In fact, this is likely not the case at all. Bob Birrell knows about how net migration operates and should have done better to justify these claims. Mistakes have been made in immigration policy – particularly in student policy which Birrell helped document – but debates over the labour market where passions run high should be argued on evidence grounded in rigorous analysis, not numbers thrown together in haste.
A deep and growing global research agenda shows the impact of immigration on the domestic population is either neutral or benignly positive. This is especially the case when discussing skilled migration for a developed country. Simultaneously, the benefits for the migrants themselves and often the countries they come from is large and significant.

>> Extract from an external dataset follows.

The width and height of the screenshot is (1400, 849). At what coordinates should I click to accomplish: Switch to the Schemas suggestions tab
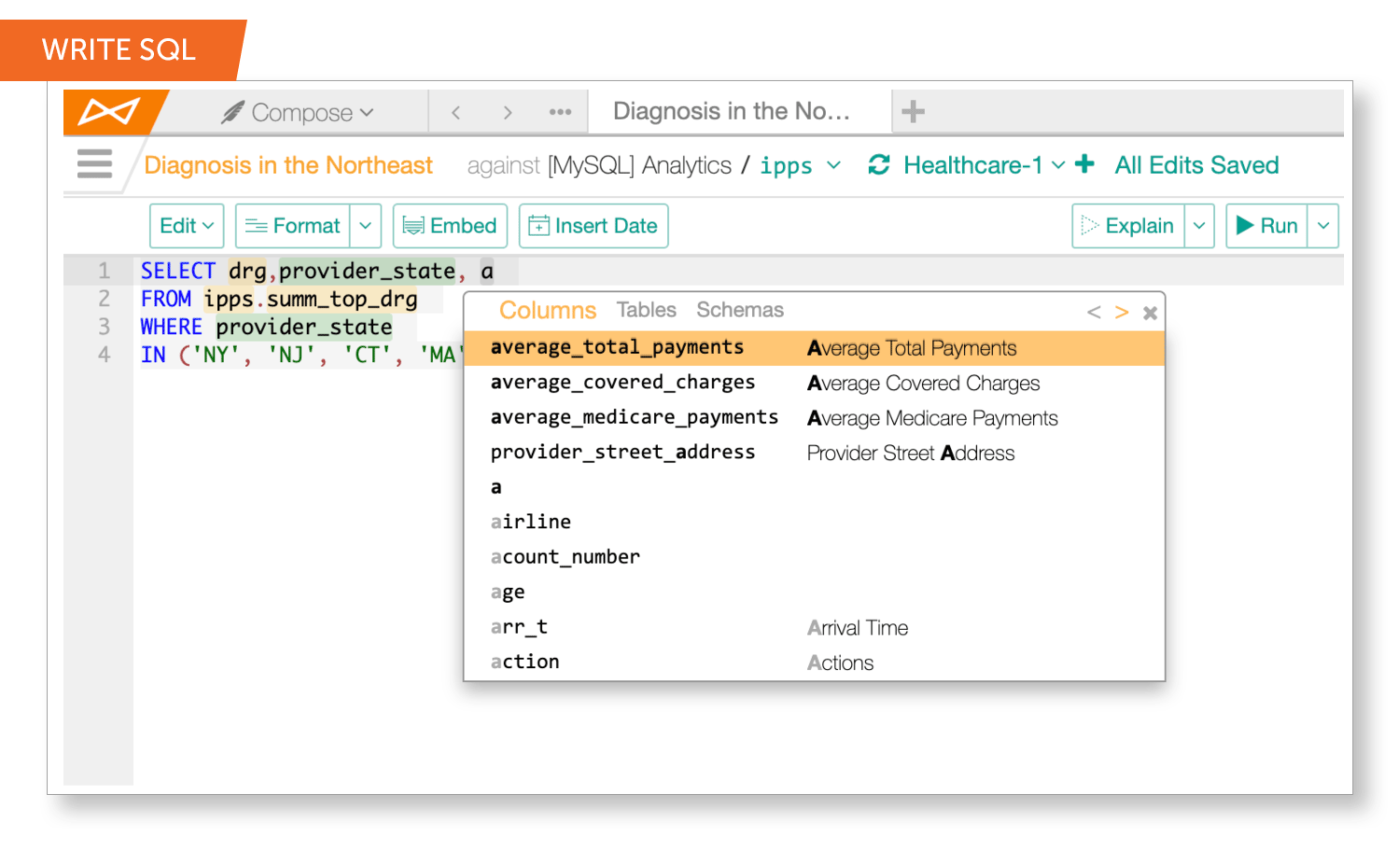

Work such as Birrell and Healy’s research crowds out space for the questions we should be asking on immigration policy. How does this global agenda relate to Australia? Should immigration be used to reduce inequality? What role can immigration play in global development?
The authors use this research to push a singular, particular message: to limit further immigration to Australia. Sadly, it appears to have been taken on face value and pushed through the media cycle without question lending credence to this message. This feeds into the public discourse about immigration as something to fear. There are reasons to have a debate about immigration and Australia’s population but researchers have an obligation to present their best attempt to explain what is going on and then move onto policy preferences.
A more thorough analysis and the headline could have read: “We don’t know. But highly unlikely migrants are filling 95 per cent of new jobs.”
(This is my 200th post. Thanks to those who have provided feedback, commented and/or shared content. I appreciate it and I hope you enjoy reading.)